## Work to complete
Only those lines from the one with "Image resolution: width=939" through the last line of the material belong in the answer, each repeated exactly.
----
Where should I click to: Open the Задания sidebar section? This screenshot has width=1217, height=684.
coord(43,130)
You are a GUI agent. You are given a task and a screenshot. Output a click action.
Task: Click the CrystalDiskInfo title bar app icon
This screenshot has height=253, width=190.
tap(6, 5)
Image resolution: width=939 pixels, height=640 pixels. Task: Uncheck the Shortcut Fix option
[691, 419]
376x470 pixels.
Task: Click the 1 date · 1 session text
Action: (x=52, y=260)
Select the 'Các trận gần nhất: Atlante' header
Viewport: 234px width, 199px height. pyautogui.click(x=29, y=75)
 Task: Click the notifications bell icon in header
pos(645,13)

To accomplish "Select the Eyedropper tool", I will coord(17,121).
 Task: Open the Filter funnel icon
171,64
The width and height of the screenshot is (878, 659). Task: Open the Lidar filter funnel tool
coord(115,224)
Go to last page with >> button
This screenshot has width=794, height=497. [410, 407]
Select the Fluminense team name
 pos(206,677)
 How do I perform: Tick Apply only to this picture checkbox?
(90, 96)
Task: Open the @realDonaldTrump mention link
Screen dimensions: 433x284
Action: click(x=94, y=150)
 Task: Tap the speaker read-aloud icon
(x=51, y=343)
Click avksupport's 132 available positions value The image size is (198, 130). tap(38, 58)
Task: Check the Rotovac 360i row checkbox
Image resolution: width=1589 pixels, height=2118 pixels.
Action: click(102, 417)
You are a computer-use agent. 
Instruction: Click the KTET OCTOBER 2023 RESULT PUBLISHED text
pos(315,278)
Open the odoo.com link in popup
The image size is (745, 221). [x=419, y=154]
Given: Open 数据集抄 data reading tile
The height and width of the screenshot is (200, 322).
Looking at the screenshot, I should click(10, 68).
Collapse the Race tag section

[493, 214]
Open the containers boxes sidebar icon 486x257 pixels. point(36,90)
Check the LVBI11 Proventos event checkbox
----
## Response box
Image resolution: width=939 pixels, height=640 pixels. Task: Uncheck the Shortcut Fix option
[691, 419]
376x470 pixels.
Task: Click the 1 date · 1 session text
Action: (x=52, y=260)
Select the 'Các trận gần nhất: Atlante' header
Viewport: 234px width, 199px height. pyautogui.click(x=29, y=75)
 Task: Click the notifications bell icon in header
pos(645,13)

To accomplish "Select the Eyedropper tool", I will coord(17,121).
 Task: Open the Filter funnel icon
171,64
The width and height of the screenshot is (878, 659). Task: Open the Lidar filter funnel tool
coord(115,224)
Go to last page with >> button
This screenshot has width=794, height=497. [410, 407]
Select the Fluminense team name
 pos(206,677)
 How do I perform: Tick Apply only to this picture checkbox?
(90, 96)
Task: Open the @realDonaldTrump mention link
Screen dimensions: 433x284
Action: click(x=94, y=150)
 Task: Tap the speaker read-aloud icon
(x=51, y=343)
Click avksupport's 132 available positions value The image size is (198, 130). tap(38, 58)
Task: Check the Rotovac 360i row checkbox
Image resolution: width=1589 pixels, height=2118 pixels.
Action: click(102, 417)
You are a computer-use agent. 
Instruction: Click the KTET OCTOBER 2023 RESULT PUBLISHED text
pos(315,278)
Open the odoo.com link in popup
The image size is (745, 221). [x=419, y=154]
Given: Open 数据集抄 data reading tile
The height and width of the screenshot is (200, 322).
Looking at the screenshot, I should click(10, 68).
Collapse the Race tag section

[493, 214]
Open the containers boxes sidebar icon 486x257 pixels. point(36,90)
Check the LVBI11 Proventos event checkbox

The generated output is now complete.